Those are a few observations from my point of view. One point that was very telling was the analysis of the Belfast PCSP. In the survey, people were asked who they normally contact for policing and community safety concerns. Only 5·3% of respondents said that they contacted the PCSP. When asked whether they you understand the role and functions of the PCSP, 53·9% said no. That is after all the selling and the glossy brochures that were put into the community. It is obviously not being seen in the communities as the major factor that it is supposed to be.

Mr Dolan: I want to pick up on your point about the interaction at what you would call the tactical or operational level of statutory bodies. There have been some good examples of that, as you alluded to, after the corporate plan has been set. I went to a meeting in Carrickfergus, where there was a discussion about drop-in centres relating to drug abuse and so on. It was quite well attended in the context of PCSPs; there were 50 or 60 people there. It brought officials from the health board who certainly would have been involved at that high-level planning. It was interesting for them to experience the feedback at a lower level. I do not know how much of a difference it has made. That is one of our issues about measuring impact. However, it gave the opportunity for those people to be quizzed by the public or to face public concerns. Rolling it all up into a council committee may mean that the focus on it is lost among all the rest of the council business. That has to be weighed up when deciding whether PCSPs as a separate entity add value.
_____
TASK LIST
1. From the excerpt on policing and community safety partnerships, return word for word the passage that begins at the words "Those are a" and stops after "supposed to be.".
2. Retype all of the rows that follow, each one unchanged and in order, leaving the pictures out of your answer.

Records for finding displayed items:
_____
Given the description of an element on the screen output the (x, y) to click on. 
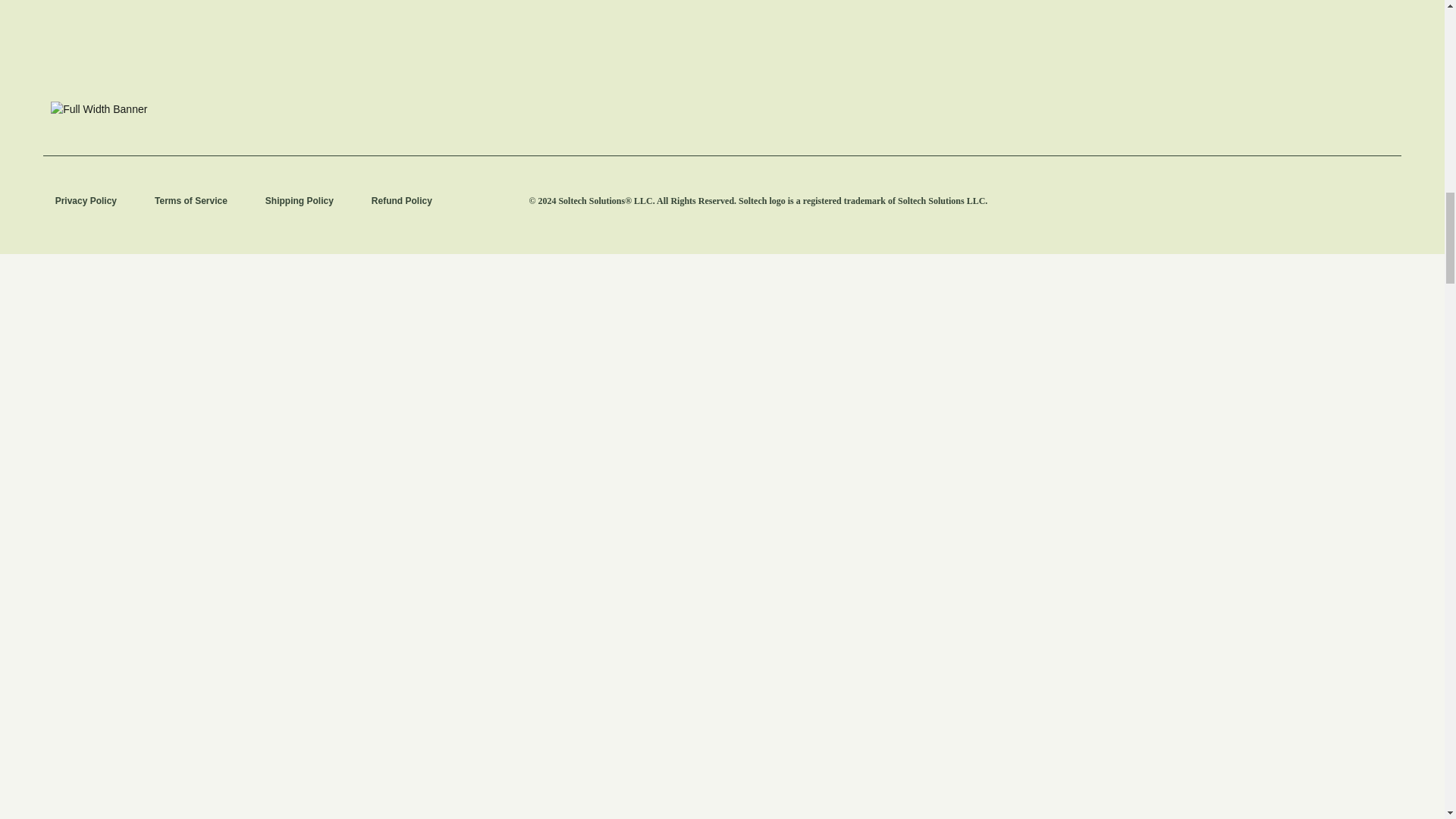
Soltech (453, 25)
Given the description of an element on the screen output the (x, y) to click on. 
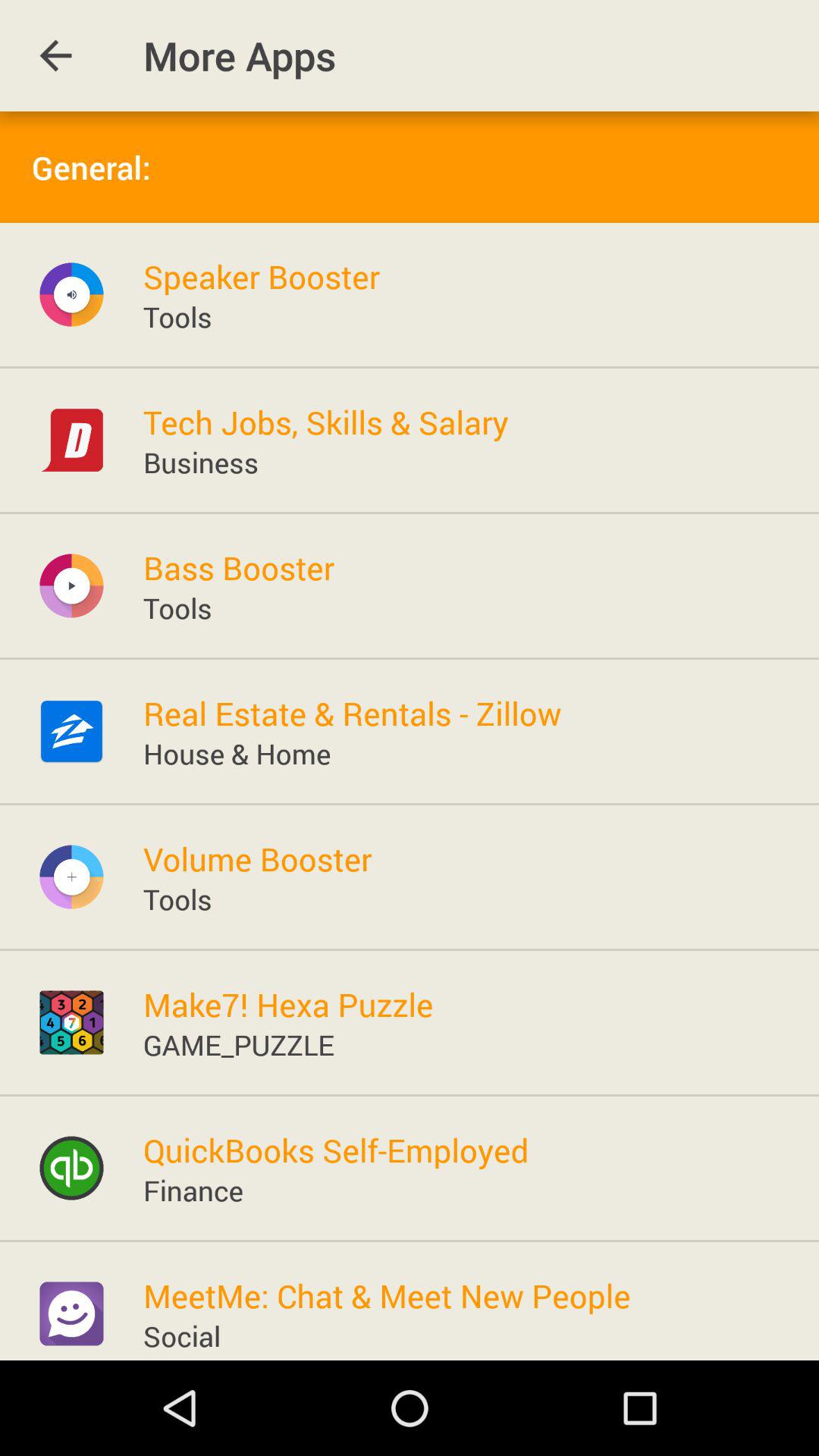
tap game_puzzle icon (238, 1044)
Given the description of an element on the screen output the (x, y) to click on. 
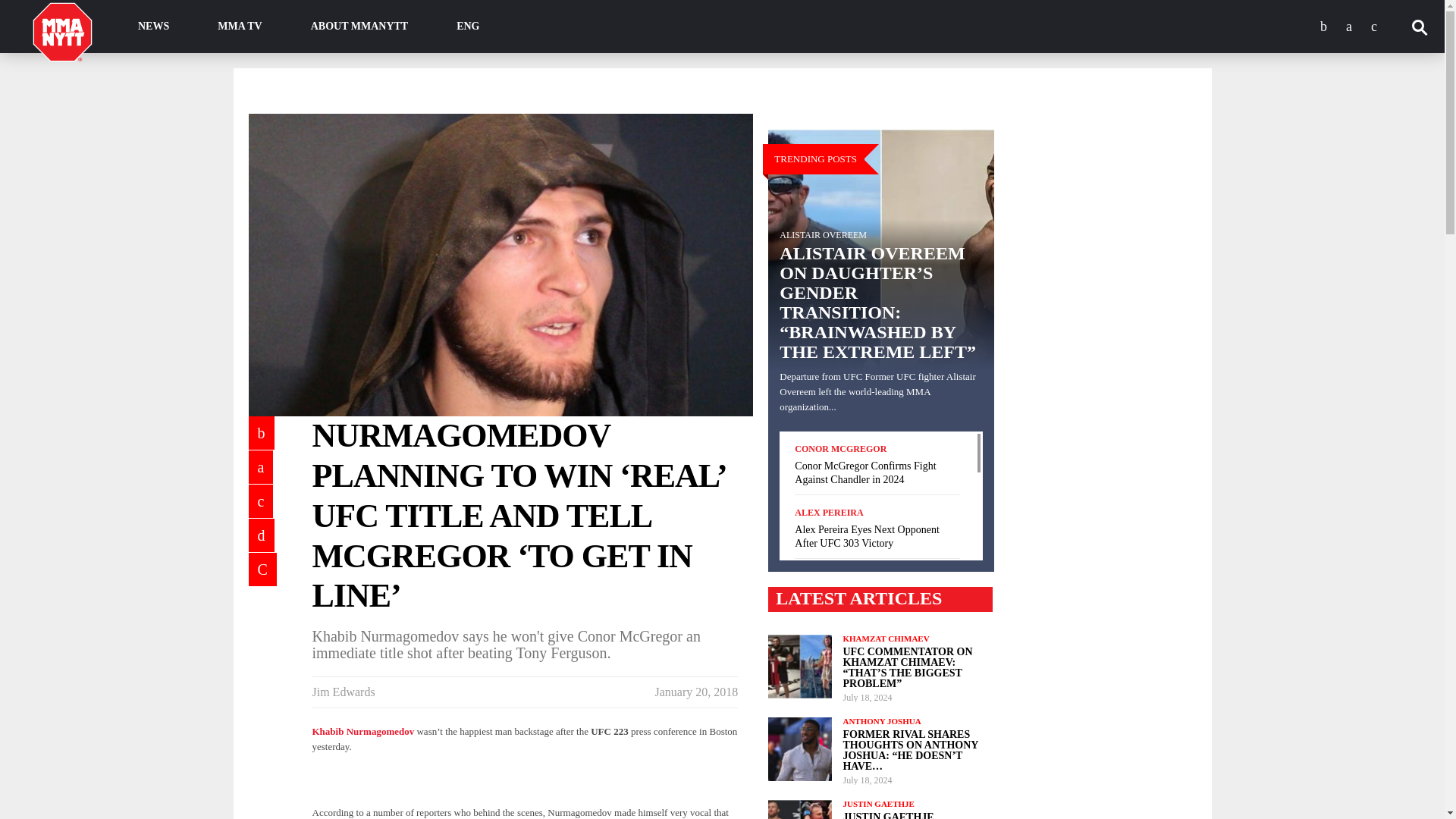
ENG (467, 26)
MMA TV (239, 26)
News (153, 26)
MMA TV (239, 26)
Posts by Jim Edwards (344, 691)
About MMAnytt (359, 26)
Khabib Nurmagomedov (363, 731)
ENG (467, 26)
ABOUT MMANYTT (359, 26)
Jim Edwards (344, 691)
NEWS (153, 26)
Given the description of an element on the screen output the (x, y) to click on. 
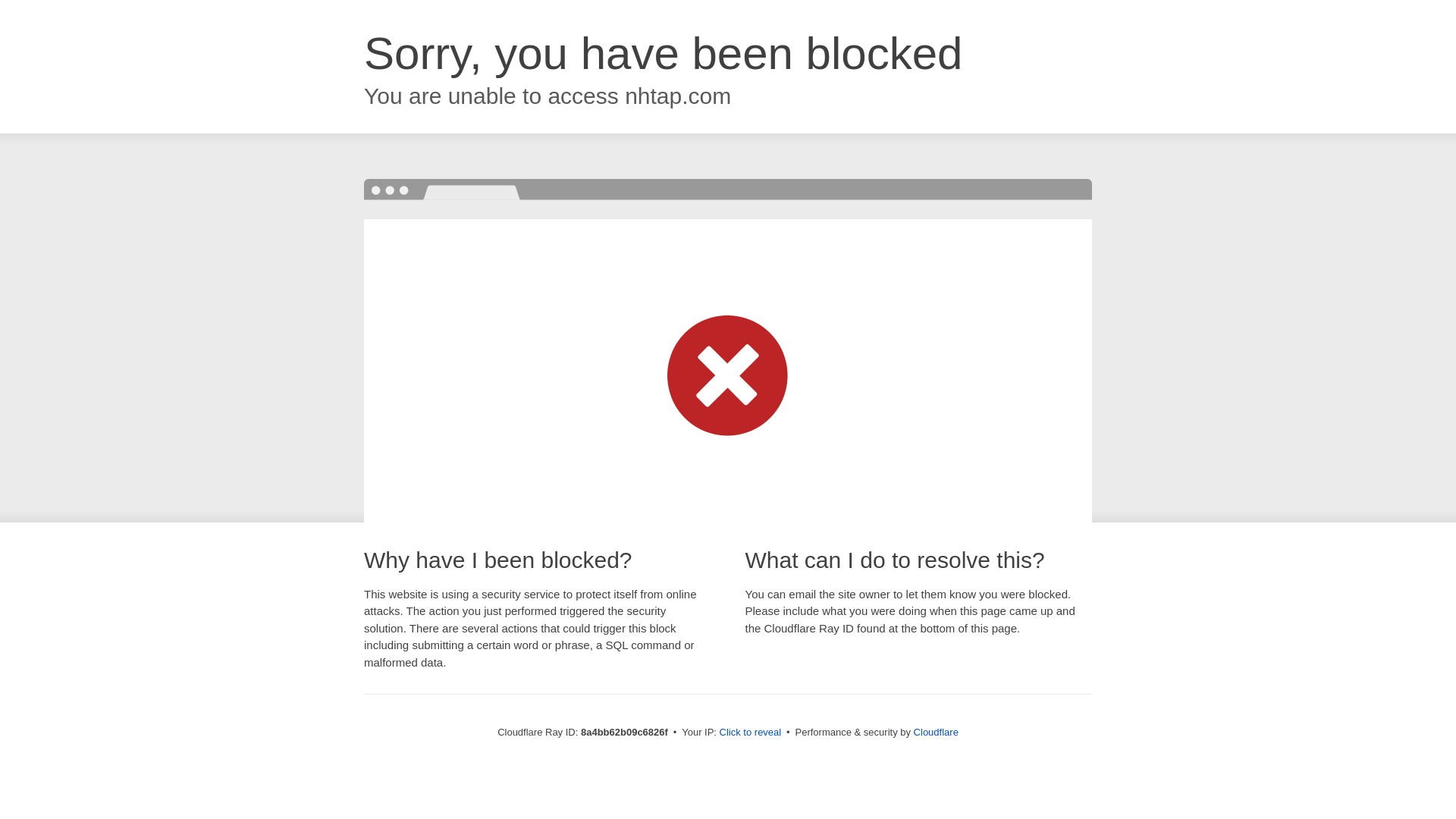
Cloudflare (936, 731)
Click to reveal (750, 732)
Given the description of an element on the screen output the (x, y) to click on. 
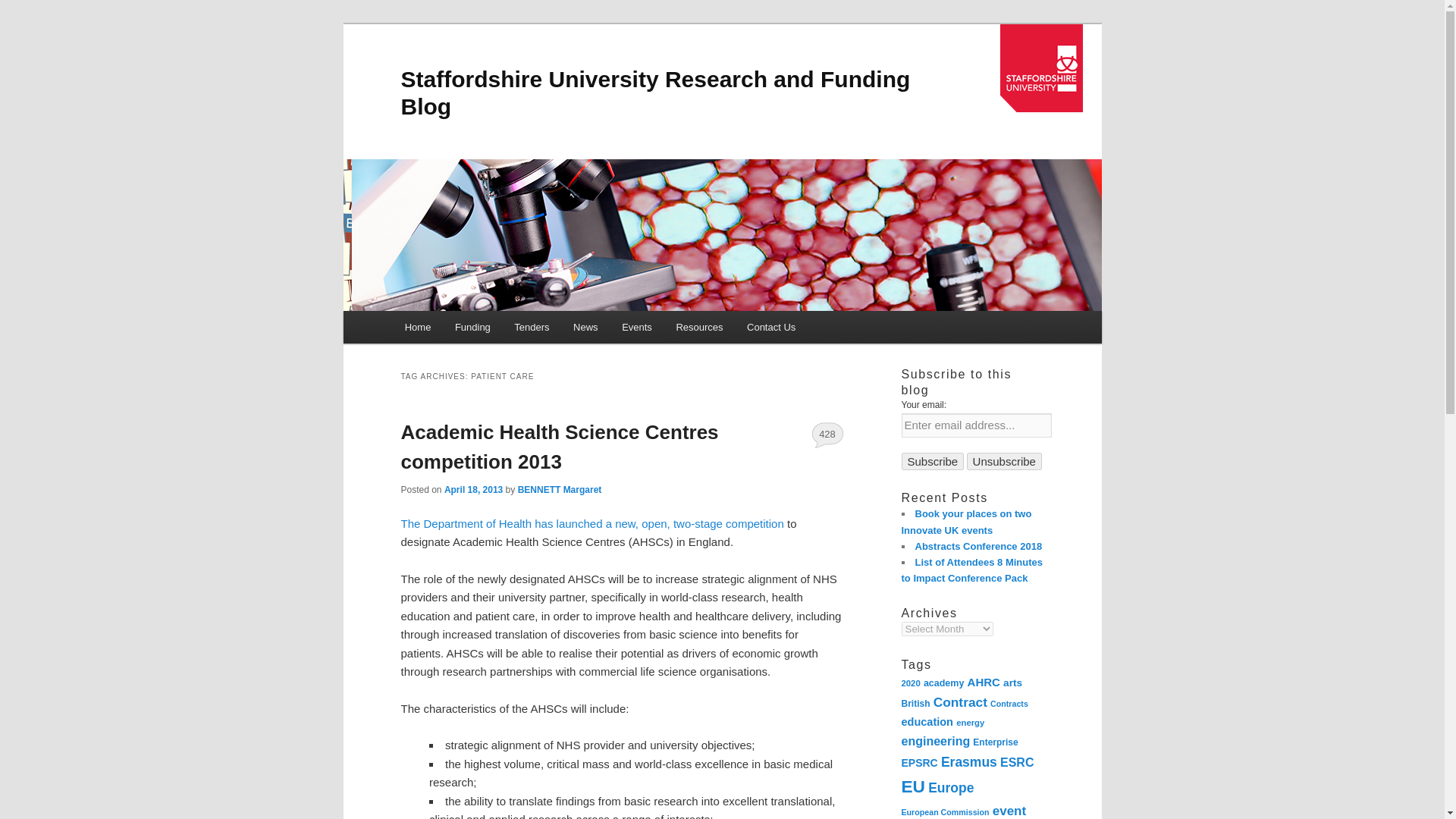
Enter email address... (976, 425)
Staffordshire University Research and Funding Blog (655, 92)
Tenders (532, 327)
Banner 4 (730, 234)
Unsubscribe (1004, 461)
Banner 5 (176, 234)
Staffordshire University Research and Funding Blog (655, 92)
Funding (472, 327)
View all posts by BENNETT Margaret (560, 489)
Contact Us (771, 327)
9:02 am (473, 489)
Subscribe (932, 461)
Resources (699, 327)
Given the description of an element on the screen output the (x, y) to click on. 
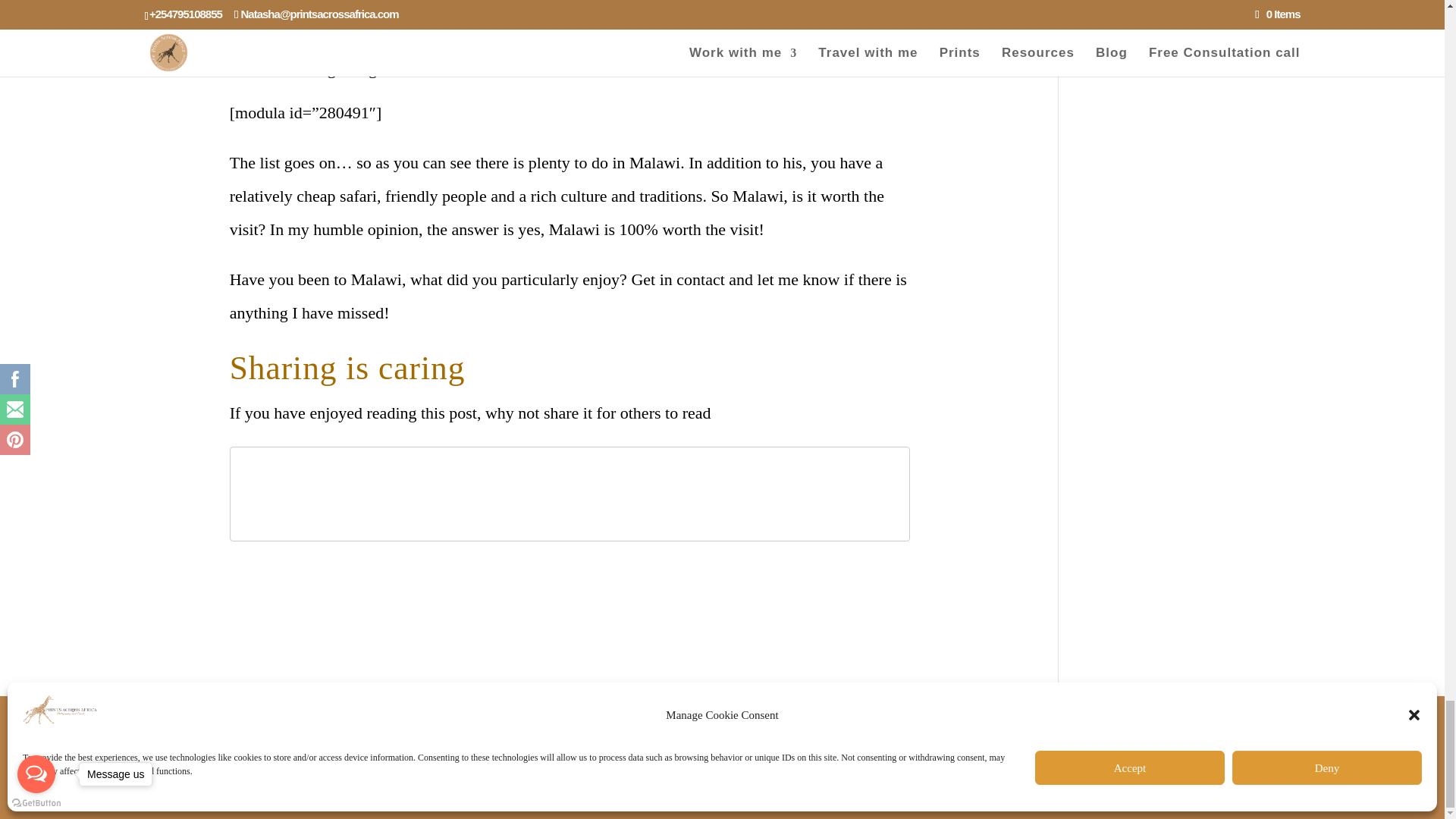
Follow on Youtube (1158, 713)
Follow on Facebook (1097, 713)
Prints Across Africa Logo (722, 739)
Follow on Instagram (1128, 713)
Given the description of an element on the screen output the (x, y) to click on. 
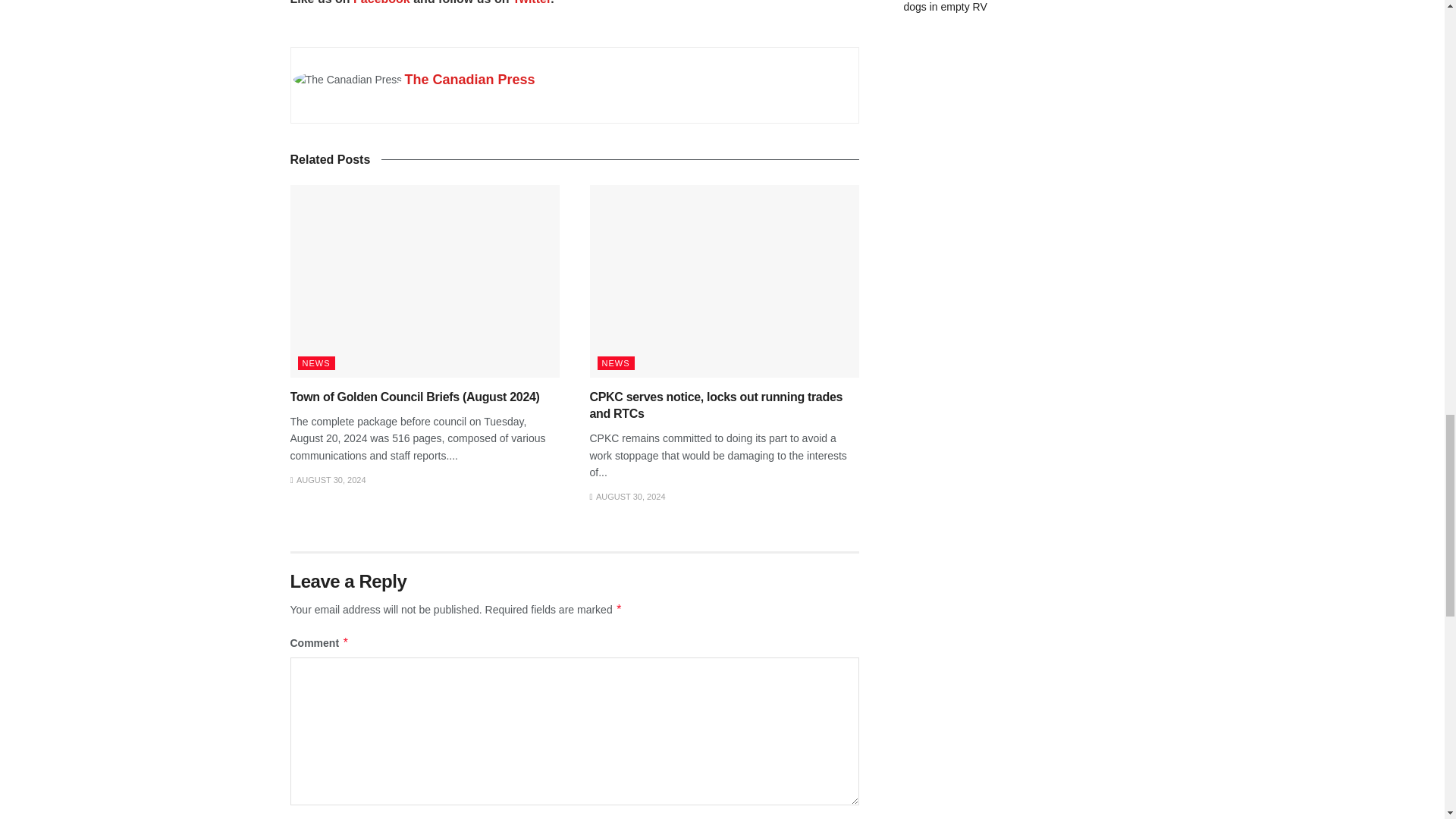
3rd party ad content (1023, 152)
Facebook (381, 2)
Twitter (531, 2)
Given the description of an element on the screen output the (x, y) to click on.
_____
RESPONSES FOR EACH TASK
1.
Those are a few observations from my point of view. One point that was very telling was the analysis of the Belfast PCSP. In the survey, people were asked who they normally contact for policing and community safety concerns. Only 5·3% of respondents said that they contacted the PCSP. When asked whether they you understand the role and functions of the PCSP, 53·9% said no. That is after all the selling and the glossy brochures that were put into the community. It is obviously not being seen in the communities as the major factor that it is supposed to be.

2.
Given the description of an element on the screen output the (x, y) to click on. 
Soltech (453, 25)
Given the description of an element on the screen output the (x, y) to click on. 
tap game_puzzle icon (238, 1044)
Given the description of an element on the screen output the (x, y) to click on. 
ENG (467, 26)
MMA TV (239, 26)
News (153, 26)
MMA TV (239, 26)
Posts by Jim Edwards (344, 691)
About MMAnytt (359, 26)
Khabib Nurmagomedov (363, 731)
ENG (467, 26)
ABOUT MMANYTT (359, 26)
Jim Edwards (344, 691)
NEWS (153, 26)
Given the description of an element on the screen output the (x, y) to click on. 
Cloudflare (936, 731)
Click to reveal (750, 732)
Given the description of an element on the screen output the (x, y) to click on. 
Enter email address... (976, 425)
Staffordshire University Research and Funding Blog (655, 92)
Tenders (532, 327)
Banner 4 (730, 234)
Unsubscribe (1004, 461)
Banner 5 (176, 234)
Staffordshire University Research and Funding Blog (655, 92)
Funding (472, 327)
View all posts by BENNETT Margaret (560, 489)
Contact Us (771, 327)
9:02 am (473, 489)
Subscribe (932, 461)
Resources (699, 327)
Given the description of an element on the screen output the (x, y) to click on. 
Follow on Youtube (1158, 713)
Follow on Facebook (1097, 713)
Prints Across Africa Logo (722, 739)
Follow on Instagram (1128, 713)
Given the description of an element on the screen output the (x, y) to click on. 
3rd party ad content (1023, 152)
Facebook (381, 2)
Twitter (531, 2)
Given the description of an element on the screen output the (x, y) to click on.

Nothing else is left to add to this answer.